Enacting consent

Published November 21, 2020
The writer is author of Faith and Feminism in Pakistan.
The writer is author of Faith and Feminism in Pakistan.

EVEN when Arzoo Raja’s case is decided, due to the contradictions in our colonial-Islamic hybrid legal regime, it is likely that the ambiguities affecting underage/interfaith marriages will remain. Since sexual relations are only permissible in marriage, there is no concept of ‘consent’ in our legal regime — only an age of marriage which is lower than the age of majority and which many do not consider binding. Neither is there a stable legal exit strategy from such marriages.

Anti-colonial sentiment in Pakistan borrows from a patchwork of reformist Islamic traditions, orientalism, and Indian (male) postcolonial studies. It ignores the indigenous patriarchy of Indian male nationalism, denies the agency of the rebellious woman-subject, while glorifying orthodox resistance to colonial values.

The myth that religio-nationalism was a reflex action or born of insecurity is debunked by positive campaigns initiated by Indian male reformers for liberal rights, and collusion of conservative men with colonial legal practices. It downplays how women often benefited from a more level playing field that relied on text, not custom, when defying community and class injustice.

Courts often align with majoritarian religious sentiments.

Indian feminists have argued that no ideal British womanhood was imposed on India since Victorian feminism was challenging patriarchy in Britain. Historians note how English judges concurred with Indian legal and nationalist opinion that patriarchal customs should influence law and exempted local marriage systems and husbands from blame. Disputes in Muslim marriages were considered private matters while restitution of conjugal rights was granted to men. When women found inventive ways to inherit property, the laws of inheritance were amended to dispossess them of such rights.

Efforts to raise the age of consent (and for civil marriage) were initiated by Indian, not colonial, reformers and opposed by religious nationalists. Despite numerous deaths of underage married girls, it was only after 11-year-old Phulmonee died in agony due to marital rape that the colonial rulers reluctantly passed the Age of Consent Act, 1891. (Bengali) Brahmins protested this as intrusive since they considered infant marriage sacrosanct. Inspired by this, women of all religious communities temporarily bonded to campaign for the Child Marriage Restraint Act of 1929.

Even if child marriage cases did reach the courts and girls testified non-consent, British judges feared convictions would offend custom. Moreover, consent was biologically determined, not on the basis of freedom of choice.

These legacies are recycled here. In 1997, Asma Jahangir successfully defended Saima Waheed’s right as a Muslim woman to marry without the approval of a wali, but objected to the grudging judgement of the Lahore High Court which referred to a protective Sharia and invoked the role of judges as “custodians of the morals of Pakistan’s citizens”, while ranking cultural and communal values above Western individualism. While some applauded this as an example of Islamic egalitarianism, the LHC continued to deny nearly 250 couples the freedom to marry by consent, through pendency of appeals, until Asma Jahangir appealed to the Supreme Court which ruled against this conduct in 2003.
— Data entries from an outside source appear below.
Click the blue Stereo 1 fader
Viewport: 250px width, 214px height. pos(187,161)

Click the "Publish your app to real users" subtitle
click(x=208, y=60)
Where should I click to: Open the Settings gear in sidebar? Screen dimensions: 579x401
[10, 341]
In cases of inter-faith or underage marriages, courts often align with majoritarian religious sentiments that privilege puberty over a secular determined age of marriage, reflected in the decision to solicit medical evidence to prove Arzoo’s age instead of relying on Nadra documents. Consent should be determined by the woman’s claim and documented age and not by invasive tactics or at the discretion of courts.

History reveals how Indian men recuperated power on the pretext of anti-colonial politics. Prior to 1938, an Indian Muslim woman’s only recourse to divorce was through renouncing her faith because of the limitations imposed by religious laws and non-Muslim rule. The 1939 Dissolution of Muslim Marriage Act was drafted by Maulana Thanawi to prevent this crisis of women leaving the faith and not for conferring rights. Today, Muslim women converts are threatened with charges of apostasy if their marriages are annulled by courts, or if they later divorce and want to revert to their original faith.
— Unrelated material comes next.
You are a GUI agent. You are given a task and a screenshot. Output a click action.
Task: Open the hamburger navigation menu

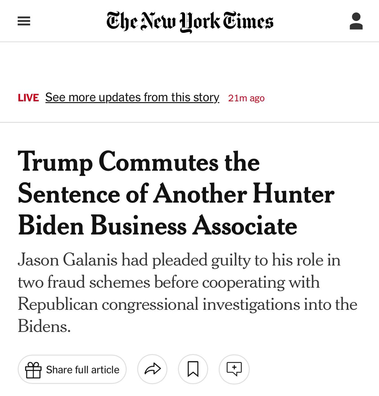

Virtue-signallers support select liberal causes against the death penalty, blasphemy laws and child marriage but evade and rebuke any criticism of the drivers of majoritarianism as, ‘liberal-secular-enlightenment’ excess. The insistence that underage/coerced marriages should be automatically annulled does not advise how to separate religious from secular legal reasoning.

Court marriages can be a relief but unless a civil marriage law is enacted, women’s independent religious freedoms remain under threat. Consent should not be a biological concern exploited by minority and majority communities or dependent on judicial discretion but about women’s informed choices.

The writer is author of Faith and Feminism in Pakistan.